Although their sources remain unknown, scientists are learning more about FRBs all the time. One of the signals has been found to repeat, which has let scientists take a deeper look at the evasive bursts.
Earlier this year, researchers reported the flashing signal might be caused by a neutron star sitting in an extreme environment like a powerful nebula or the remains of a supernova.
"Right now there are dozens of theories trying to explain the fast radio burst phenomenon. It’s also possible that multiple...theories are correct and that fast radio bursts can originate from a number of different circumstances," astronomer Jason Hessels from the Netherlands Institute for Radio Astronomy, told Newsweek. Hessels was not involved in the three Astronomy Telegram FRB reports.

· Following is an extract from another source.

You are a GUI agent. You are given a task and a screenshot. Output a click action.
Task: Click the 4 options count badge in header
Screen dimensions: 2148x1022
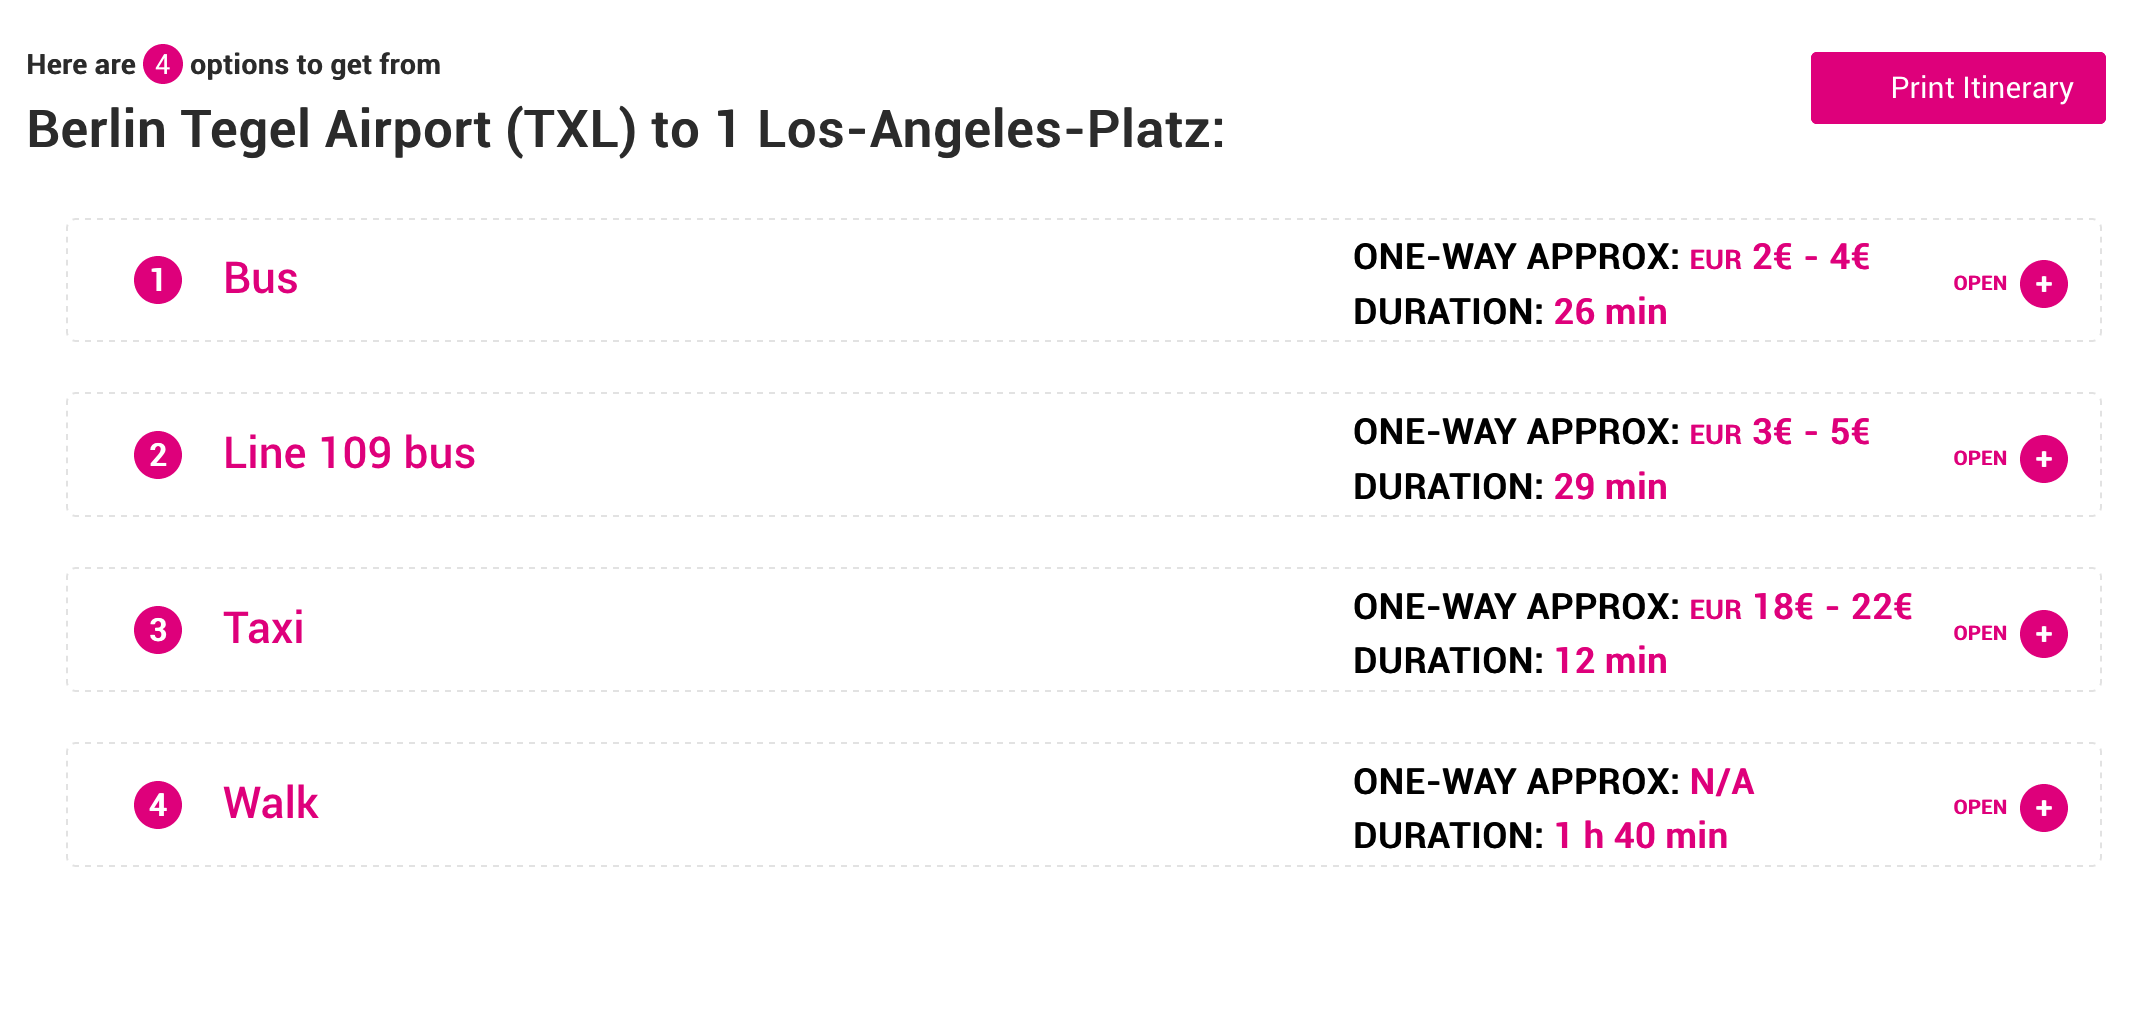163,64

Some astronomers predict that all FRBs repeat, but most of their flashes are just too dim to see. Maura McLaughlin, an astronomer from West Virginia University in Morgantown, thinks the March 9 signal could be a promising target for further bursts, New Scientist reports. She said: “If we believe that all FRBs repeat and it’s just a matter of waiting long enough for one to be bright enough, we should be able to detect more pulses from this one because it’s so bright.”
McLaughlin thinks far more FRB discoveries are on the cards. “Everyone’s sort of jumping on this bandwagon of looking for FRBs in the background all the time no matter what else is going on,” she said. “This should lead to a huge uptick in detections in the next year or so.”
Explaining the appeal of FRBs, Hessels said: "It doesn’t happen very often that astronomers discover a new type of phenomenon like this, and it’s really fun to try and solve this mystery."
If researchers are lucky, he added, FRBs might serve as useful tools to shed light on other space mysteries as well.
This article has been updated to include comment from Jason Hessels.